*Directions for this task*
Everything in the data below is left aside except the lines from the one containing "This screenshot has height=355, width=644." through the one containing "Instruction: Open the"; repeat those exactly.

*Data for this task*
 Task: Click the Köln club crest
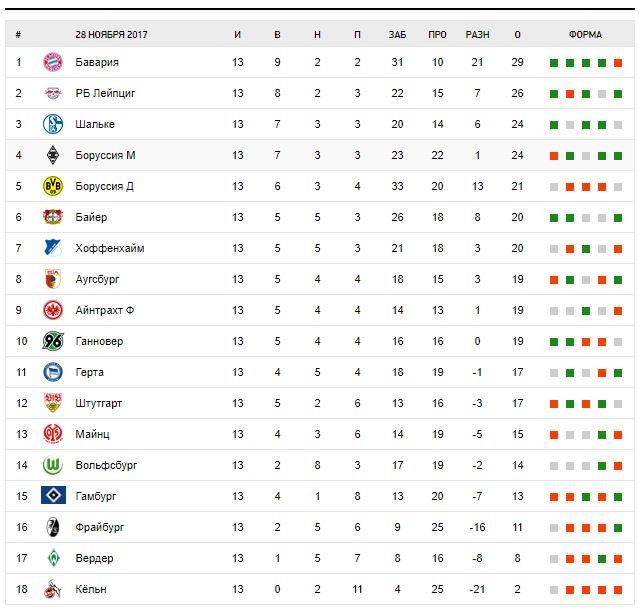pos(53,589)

...

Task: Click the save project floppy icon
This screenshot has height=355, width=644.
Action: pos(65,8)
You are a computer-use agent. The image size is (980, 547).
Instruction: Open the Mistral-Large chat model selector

---

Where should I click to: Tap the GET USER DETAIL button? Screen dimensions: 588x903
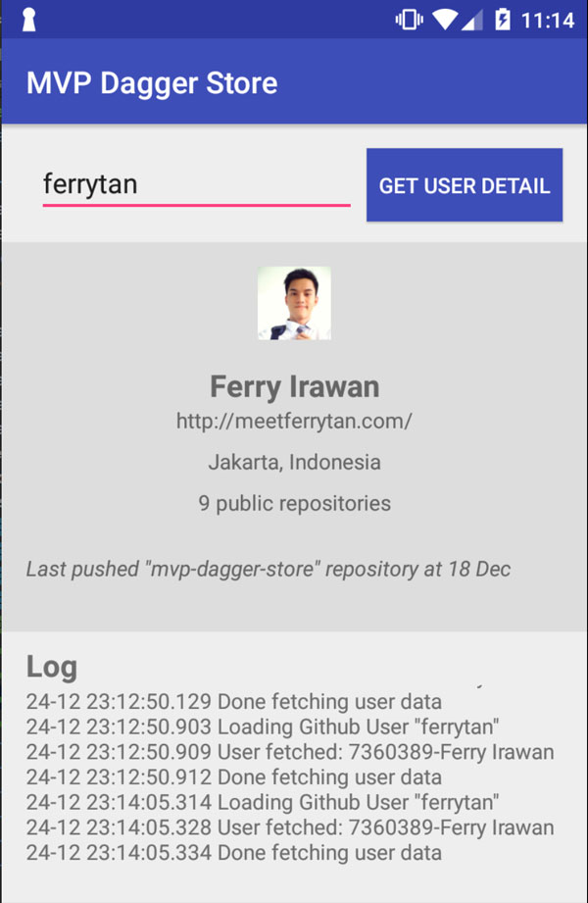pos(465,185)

*Response box*
This screenshot has height=355, width=644.
Action: pos(65,8)
You are a computer-use agent. The image size is (980, 547).
Instruction: Open the Mistral-Large chat model selector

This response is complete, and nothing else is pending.